Fabrication of structural diversity in self‐assembled monolayers has gained considerable attention, not only due to its significance in interface science but also because of its potential application in designing nanomaterials. Here, systematical characterization of the molecular self‐assembly of tri‐substituted anthraquinone derivatives at the 1‐octanoic acid/HOPG interface is provided. Different nanopatterns of Linear I, Butterfly‐like, and Linear II are recorded for 1,2,4‐A‐3OC16 by gradually changing the solution concentration.

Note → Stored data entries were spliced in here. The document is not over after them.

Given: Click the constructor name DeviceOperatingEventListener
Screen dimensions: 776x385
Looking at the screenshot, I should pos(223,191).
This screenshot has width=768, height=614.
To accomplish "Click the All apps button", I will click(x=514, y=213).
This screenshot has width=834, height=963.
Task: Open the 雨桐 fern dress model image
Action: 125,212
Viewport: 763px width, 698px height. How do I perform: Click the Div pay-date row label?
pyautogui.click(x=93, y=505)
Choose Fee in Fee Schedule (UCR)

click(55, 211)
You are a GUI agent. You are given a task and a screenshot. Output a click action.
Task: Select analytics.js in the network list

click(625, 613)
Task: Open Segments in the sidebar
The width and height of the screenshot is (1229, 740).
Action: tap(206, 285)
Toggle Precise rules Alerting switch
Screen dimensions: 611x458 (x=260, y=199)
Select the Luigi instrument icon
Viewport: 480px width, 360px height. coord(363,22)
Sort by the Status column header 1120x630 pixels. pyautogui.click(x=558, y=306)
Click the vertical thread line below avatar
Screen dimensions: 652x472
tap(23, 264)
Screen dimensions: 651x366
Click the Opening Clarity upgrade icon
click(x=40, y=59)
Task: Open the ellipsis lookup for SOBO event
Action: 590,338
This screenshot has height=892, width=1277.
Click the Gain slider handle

Diverse polymorphs are also obtained by alkyl chain elongation, meaning that 1,2,4‐A‐3OC15,17,18 adopt Dimer‐Linear, Linear III, and Linear IV structures, respectively. Dipole–dipole, hydrogen bonding, and van der Waals interactions are the dominant forces on forming the stable adlayers. Also, the coadsorption of the solvent molecules is a common phenomenon, ascribing to space matching and gain of enthalpy. Moreover, the 1,2,4‐A‐3OC17,18 self‐assembled into monolayers consists of both ordered and chaotic domains. This loss of regularity is attributed to the large number and long length of the side chains, for entropy reasons. This work provides important insight into the fabrication of complex molecular self‐assembly and the exploration of monolayers at the liquid/solid interface. Structural diversity for tri‐substituted anthraquinone has been systematically explored by gradual elongation of the side chains. Hydrogen bonding, van der Waals, and dipole−dipole interactions are proved to be the main driving forces on forming stable monolayers at the liquid/highly oriented pyrolytic graphite interface. It is the first time that the self‐assemblies for anthraquinone derivatives with three side chains have been reported.